# RECORDS PROVIDED

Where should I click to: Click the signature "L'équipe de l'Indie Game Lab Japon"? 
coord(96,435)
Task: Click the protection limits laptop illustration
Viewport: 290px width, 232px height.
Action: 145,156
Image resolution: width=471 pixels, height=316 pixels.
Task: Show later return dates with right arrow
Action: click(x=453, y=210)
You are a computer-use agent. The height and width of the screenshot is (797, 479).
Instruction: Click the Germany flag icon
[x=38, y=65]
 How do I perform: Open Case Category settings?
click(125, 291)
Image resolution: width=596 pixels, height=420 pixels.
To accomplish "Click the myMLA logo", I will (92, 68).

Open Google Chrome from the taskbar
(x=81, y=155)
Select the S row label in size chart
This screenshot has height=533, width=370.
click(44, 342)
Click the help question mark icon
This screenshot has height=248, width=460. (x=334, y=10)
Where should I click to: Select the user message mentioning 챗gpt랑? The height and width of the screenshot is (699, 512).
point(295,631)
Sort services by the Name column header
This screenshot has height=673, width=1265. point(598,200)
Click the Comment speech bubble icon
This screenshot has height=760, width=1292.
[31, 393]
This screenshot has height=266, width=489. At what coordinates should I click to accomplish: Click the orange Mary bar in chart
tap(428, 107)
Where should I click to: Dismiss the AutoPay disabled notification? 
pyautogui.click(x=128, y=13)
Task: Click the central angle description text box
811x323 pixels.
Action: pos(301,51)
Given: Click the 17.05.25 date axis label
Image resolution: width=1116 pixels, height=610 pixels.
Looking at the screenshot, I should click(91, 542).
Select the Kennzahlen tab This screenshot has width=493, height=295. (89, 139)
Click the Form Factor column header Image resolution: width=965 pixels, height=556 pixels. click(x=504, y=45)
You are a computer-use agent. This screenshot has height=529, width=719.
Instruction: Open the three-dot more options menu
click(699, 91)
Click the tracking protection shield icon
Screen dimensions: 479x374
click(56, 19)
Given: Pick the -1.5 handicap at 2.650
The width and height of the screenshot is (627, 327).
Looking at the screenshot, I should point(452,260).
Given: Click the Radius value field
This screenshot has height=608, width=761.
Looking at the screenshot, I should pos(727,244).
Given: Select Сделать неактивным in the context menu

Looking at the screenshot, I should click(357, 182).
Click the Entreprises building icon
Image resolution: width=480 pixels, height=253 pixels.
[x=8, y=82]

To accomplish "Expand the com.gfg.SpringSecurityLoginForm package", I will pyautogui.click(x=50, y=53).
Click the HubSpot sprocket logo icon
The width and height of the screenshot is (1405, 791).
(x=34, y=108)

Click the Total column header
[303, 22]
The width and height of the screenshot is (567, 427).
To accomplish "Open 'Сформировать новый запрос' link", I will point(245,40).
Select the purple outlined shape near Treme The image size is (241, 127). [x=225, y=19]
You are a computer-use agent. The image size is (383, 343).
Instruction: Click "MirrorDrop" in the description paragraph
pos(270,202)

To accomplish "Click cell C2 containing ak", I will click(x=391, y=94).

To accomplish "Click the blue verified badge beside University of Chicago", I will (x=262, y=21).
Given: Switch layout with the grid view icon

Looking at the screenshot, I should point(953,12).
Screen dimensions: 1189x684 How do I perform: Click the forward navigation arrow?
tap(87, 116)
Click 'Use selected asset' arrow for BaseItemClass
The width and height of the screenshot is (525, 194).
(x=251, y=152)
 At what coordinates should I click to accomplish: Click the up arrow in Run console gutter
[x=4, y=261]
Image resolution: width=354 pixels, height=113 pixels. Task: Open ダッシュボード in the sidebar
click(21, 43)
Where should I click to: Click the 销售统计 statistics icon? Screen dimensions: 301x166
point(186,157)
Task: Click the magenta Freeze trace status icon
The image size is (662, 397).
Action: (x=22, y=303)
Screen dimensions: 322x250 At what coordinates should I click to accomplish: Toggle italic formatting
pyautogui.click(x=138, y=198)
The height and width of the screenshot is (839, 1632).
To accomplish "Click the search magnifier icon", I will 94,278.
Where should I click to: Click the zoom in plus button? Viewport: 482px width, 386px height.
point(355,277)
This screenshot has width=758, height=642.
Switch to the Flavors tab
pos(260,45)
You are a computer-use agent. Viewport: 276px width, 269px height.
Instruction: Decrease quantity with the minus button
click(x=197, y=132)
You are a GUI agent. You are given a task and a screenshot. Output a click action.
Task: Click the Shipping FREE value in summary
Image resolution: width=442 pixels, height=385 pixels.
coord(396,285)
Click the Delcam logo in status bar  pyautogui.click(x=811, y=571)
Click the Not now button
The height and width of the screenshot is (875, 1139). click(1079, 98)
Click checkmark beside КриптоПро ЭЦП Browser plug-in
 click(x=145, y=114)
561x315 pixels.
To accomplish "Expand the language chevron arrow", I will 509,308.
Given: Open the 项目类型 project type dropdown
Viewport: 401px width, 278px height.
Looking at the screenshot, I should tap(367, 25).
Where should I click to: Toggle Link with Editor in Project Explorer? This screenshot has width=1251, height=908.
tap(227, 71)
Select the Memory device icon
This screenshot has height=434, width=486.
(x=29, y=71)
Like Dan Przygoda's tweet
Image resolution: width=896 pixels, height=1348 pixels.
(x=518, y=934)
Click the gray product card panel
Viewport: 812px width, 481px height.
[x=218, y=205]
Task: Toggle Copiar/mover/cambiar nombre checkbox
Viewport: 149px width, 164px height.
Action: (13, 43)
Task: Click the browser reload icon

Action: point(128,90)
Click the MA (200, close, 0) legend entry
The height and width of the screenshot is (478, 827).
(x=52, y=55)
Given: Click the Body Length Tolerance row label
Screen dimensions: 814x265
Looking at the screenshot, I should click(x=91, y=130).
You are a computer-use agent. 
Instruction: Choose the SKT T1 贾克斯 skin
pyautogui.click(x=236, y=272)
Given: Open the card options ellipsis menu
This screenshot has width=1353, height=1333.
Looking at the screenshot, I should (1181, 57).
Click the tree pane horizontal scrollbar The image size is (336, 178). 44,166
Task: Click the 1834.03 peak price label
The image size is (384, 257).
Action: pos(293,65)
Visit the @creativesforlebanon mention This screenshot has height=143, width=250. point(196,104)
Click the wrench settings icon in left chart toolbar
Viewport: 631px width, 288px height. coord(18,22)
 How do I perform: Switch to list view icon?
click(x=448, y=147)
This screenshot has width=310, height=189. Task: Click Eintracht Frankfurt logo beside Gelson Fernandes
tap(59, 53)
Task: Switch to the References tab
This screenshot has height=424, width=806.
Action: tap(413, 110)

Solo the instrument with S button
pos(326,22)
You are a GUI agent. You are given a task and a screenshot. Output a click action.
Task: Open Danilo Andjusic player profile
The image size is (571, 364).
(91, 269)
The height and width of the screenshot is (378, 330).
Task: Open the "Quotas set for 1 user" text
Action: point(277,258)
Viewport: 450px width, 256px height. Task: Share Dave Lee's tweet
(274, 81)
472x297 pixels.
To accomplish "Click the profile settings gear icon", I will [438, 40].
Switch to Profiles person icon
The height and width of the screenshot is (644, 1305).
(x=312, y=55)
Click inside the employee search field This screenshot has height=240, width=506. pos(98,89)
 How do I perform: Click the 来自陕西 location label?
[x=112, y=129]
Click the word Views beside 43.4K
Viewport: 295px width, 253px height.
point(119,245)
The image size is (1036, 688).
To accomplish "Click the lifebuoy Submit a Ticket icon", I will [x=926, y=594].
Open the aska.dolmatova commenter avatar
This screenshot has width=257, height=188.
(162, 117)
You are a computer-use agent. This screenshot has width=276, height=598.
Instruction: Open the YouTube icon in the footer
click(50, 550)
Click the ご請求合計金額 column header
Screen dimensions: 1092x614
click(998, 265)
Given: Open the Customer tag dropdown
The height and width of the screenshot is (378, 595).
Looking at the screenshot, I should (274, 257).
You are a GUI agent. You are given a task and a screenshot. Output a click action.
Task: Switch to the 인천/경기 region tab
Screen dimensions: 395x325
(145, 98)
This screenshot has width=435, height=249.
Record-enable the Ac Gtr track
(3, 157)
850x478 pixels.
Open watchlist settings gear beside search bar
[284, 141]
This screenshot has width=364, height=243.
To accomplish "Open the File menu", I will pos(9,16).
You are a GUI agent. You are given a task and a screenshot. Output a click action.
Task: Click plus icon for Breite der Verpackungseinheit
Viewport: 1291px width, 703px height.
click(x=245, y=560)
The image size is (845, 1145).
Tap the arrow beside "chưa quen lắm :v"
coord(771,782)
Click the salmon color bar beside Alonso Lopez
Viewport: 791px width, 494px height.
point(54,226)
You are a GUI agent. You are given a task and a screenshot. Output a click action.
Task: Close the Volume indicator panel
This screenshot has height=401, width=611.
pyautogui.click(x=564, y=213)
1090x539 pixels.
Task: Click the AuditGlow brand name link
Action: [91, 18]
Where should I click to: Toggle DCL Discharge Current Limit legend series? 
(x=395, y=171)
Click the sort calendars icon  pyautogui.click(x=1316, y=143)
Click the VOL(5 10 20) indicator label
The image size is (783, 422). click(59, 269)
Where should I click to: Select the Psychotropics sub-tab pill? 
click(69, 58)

# EXERCISE PROMPT
Please write out the material word for word from its first line through the line holding "Select the Kennzahlen", including both, and no line past it.

# SOLUTION TO THIS PROBLEM
Where should I click to: Click the signature "L'équipe de l'Indie Game Lab Japon"? 
coord(96,435)
Task: Click the protection limits laptop illustration
Viewport: 290px width, 232px height.
Action: 145,156
Image resolution: width=471 pixels, height=316 pixels.
Task: Show later return dates with right arrow
Action: click(x=453, y=210)
You are a computer-use agent. The height and width of the screenshot is (797, 479).
Instruction: Click the Germany flag icon
[x=38, y=65]
 How do I perform: Open Case Category settings?
click(125, 291)
Image resolution: width=596 pixels, height=420 pixels.
To accomplish "Click the myMLA logo", I will (92, 68).

Open Google Chrome from the taskbar
(x=81, y=155)
Select the S row label in size chart
This screenshot has height=533, width=370.
click(44, 342)
Click the help question mark icon
This screenshot has height=248, width=460. (x=334, y=10)
Where should I click to: Select the user message mentioning 챗gpt랑? The height and width of the screenshot is (699, 512).
point(295,631)
Sort services by the Name column header
This screenshot has height=673, width=1265. point(598,200)
Click the Comment speech bubble icon
This screenshot has height=760, width=1292.
[31, 393]
This screenshot has height=266, width=489. At what coordinates should I click to accomplish: Click the orange Mary bar in chart
tap(428, 107)
Where should I click to: Dismiss the AutoPay disabled notification? 
pyautogui.click(x=128, y=13)
Task: Click the central angle description text box
811x323 pixels.
Action: pos(301,51)
Given: Click the 17.05.25 date axis label
Image resolution: width=1116 pixels, height=610 pixels.
Looking at the screenshot, I should click(91, 542).
Select the Kennzahlen tab This screenshot has width=493, height=295. (89, 139)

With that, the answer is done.